Oleh : Dr. Noviardi Ferzi
Tak banyak yang sadar ada kesamaan " Narasi " antara Hari Guru Nasional dengan para buruh. Jika hari buruh (May Day) diperingati tiap satu Mei, hari guru jatuh pada 25 November tiap tahunnya. Lalu, kesamaanya dimana. ?
Kesamaan para guru dan buruh adalah masalah narasi " kesejahteraan " yang didengungkan oleh mereka ketika memperingati hari - hari tersebut. Jika 25 November hari guru, semua doa, harapan, refleksi, tulisan dan komentar menyangkut masalah kesejahteraan, bagi kalangan buruh bulan November, narasi kesejahteraan juga disuarakan oleh para buruh kaum pekerja, seiring penetapan Upah Minimum Provinsi tiap daerah.

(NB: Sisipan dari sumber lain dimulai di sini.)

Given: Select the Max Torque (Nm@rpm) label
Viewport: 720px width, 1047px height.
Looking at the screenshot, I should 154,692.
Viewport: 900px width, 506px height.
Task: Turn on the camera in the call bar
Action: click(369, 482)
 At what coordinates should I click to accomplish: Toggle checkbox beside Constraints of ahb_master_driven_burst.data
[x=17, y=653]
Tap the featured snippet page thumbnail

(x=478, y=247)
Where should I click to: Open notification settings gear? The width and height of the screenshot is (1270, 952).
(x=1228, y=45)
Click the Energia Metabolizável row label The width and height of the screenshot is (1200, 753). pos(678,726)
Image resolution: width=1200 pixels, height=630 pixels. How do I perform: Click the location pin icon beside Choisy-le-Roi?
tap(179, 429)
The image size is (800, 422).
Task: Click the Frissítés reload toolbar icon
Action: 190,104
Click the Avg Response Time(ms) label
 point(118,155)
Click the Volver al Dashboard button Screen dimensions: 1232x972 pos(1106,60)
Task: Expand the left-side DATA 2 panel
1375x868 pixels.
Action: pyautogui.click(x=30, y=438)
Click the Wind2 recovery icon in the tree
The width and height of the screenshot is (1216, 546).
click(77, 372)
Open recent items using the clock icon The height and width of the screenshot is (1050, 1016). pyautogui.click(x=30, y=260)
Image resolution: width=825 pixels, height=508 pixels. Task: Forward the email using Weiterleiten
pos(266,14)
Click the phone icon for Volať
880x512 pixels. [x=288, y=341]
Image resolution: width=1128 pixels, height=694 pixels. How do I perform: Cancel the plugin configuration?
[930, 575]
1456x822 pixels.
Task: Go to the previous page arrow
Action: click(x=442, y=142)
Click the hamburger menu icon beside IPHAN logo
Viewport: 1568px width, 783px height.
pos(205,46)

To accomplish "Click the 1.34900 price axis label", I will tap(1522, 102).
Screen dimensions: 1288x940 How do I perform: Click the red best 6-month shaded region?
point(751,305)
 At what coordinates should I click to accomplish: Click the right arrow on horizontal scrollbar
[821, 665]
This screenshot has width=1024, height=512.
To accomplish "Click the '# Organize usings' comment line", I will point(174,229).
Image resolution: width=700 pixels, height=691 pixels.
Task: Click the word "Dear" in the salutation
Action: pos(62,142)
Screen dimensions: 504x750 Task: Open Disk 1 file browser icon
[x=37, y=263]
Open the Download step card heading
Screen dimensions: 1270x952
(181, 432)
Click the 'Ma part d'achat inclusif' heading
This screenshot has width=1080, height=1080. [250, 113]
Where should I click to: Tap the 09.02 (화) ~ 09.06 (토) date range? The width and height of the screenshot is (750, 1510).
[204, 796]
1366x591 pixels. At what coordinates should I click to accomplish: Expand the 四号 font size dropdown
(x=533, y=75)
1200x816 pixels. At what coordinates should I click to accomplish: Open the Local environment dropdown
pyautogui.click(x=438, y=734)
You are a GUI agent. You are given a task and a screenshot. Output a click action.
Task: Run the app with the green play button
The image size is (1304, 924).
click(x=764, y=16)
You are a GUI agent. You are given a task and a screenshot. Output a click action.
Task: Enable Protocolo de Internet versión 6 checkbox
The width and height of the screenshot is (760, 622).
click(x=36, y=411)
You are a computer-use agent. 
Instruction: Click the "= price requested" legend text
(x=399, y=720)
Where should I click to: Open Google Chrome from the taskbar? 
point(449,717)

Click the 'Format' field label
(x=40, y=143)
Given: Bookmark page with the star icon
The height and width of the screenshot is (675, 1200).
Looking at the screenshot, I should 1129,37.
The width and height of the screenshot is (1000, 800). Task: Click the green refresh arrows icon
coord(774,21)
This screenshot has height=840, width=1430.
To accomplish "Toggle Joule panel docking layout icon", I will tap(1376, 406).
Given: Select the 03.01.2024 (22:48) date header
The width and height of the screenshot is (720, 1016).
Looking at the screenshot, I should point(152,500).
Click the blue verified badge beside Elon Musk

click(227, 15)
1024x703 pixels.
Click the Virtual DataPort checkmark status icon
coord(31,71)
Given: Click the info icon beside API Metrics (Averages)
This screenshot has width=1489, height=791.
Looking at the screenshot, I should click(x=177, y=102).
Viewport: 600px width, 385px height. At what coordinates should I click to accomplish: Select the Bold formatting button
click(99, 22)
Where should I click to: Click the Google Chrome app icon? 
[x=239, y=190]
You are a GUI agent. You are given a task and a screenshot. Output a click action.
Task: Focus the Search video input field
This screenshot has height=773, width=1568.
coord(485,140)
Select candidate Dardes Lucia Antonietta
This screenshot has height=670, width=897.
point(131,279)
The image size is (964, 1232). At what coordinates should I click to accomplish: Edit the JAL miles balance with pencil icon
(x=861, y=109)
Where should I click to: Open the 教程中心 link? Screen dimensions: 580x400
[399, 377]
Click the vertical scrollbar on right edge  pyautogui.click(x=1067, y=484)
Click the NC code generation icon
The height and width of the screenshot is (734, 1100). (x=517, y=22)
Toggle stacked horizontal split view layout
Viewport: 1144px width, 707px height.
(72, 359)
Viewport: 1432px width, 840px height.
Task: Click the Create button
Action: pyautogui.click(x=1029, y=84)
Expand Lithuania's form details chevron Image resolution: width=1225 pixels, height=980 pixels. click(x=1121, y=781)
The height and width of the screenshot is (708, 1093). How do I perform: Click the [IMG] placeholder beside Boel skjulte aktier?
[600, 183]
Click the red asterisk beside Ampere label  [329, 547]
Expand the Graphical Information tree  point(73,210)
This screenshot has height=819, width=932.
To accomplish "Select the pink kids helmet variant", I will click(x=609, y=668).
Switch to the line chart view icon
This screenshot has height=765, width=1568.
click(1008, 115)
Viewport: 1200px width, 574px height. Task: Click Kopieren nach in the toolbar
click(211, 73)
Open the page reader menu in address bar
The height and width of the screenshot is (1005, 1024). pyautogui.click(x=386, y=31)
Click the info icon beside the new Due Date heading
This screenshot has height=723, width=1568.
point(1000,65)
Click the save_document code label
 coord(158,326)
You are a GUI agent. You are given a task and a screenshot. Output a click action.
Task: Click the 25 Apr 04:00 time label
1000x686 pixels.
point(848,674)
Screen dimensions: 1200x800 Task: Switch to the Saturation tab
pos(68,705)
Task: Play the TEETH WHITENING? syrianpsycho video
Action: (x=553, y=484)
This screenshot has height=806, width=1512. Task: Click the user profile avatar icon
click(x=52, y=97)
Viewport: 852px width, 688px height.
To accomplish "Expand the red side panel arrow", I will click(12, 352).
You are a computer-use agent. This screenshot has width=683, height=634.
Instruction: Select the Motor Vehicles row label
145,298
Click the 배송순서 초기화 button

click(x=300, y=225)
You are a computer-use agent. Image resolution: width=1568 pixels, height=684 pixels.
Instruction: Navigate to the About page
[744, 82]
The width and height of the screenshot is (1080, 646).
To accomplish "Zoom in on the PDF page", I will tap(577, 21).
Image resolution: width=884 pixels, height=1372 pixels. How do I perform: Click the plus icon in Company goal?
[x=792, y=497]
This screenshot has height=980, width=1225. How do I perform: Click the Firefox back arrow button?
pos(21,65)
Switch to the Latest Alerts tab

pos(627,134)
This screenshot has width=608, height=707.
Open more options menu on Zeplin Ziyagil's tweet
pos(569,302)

Ironis memang nasib para guru dan buruh di negeri ini, tuntutan mereka masih berkutat masalah kesejahteraan, padahal mereka adalah pahlawan bangsa, guru di bidang pendidikan dan buruh menjadi pengerak ekonomi.
Jika saat - saat penetapan UMP para buruh sering turun ke jalan menuntut kesejahteraan, sebenarnya para guru menyuarakan hal yang sama yaitu kesejahteraan, lebih spesifik lagi masalah upah.
Tahun ini, kenaikan Upah Minimum Provinsi (UMP) Provinsi Jambi hanya Rp 18 ribu lebih atau tepatnya dari Rp 2.630 juta menjadi Rp 2.649 juta per bulan.
Upah Minimum hanya naik 0,73 persen dari tahun sebelumnya. Kenaikan yang amat rendah ini adalah dampak ‘kejam’ penetapan UU Cipta Kerja. Dikatakan amat rendah jika dibandingkan pertumbuhan ekonomi yang didengungkan, atau angka inflasi rendah yang di banggakan.
Masalah kesejahteraan juga di suarakan oleh para guru saat ini, sebagai contoh, beberapa temuan di daerah mencatat guru honorer yang diupah kurang dari setengah UMP. Malah Guru honorer hanya diupah Rp 800 - 1.2 juta per bulan, sementara UMP Jambi, misalnya mencapai Rp2,6 juta.
Upah di bawah Rp1 juta per bulan, Sudahlah kecil, pun diberikan rapelan mengikuti keluarnya BOS. Padahal mereka butuh makan dan pemenuhan kebutuhan pokok setiap hari, dimana penghormatan kepada tenaga pendidik yang sudah mengajar penerus bangsa.
Sebebarnya, pemberian upah di bawah standar kebutuhan hidup rata-rata melanggar Pasal 14 ayat 1 (a) Undang-Undang Nomor 14 Tahun 2005 tentang Guru dan Dosen, yang berbunyi dalam melaksanakan tugas keprofesionalan, guru berhak memperoleh penghasilan di atas kebutuhan hidup minimum dan jaminan kesejahteraan sosial.
Kembali pada narasi kesejahteraan ini, sebenarnya adalah fenomena gunung es tentang degradasi kesejahteraan masyarakat. Yang tampak mungkin hanya guru dan buruh, namun yang mengalami jauh lebih banyak.
Dimana jauh sebelum Pandemi gejala ini telah terjadi, diperdalam dengan situasi pandemi. Tentu saja kondisi ini jika berlarut akan memperlebar dan mempedalam jurang kemiskinan di Indonesia. Artinya, kita semangkin jauh mewujudkan cita - cita kemerdekaan, untuk adil, makmur dan sejahtera. Wassalam.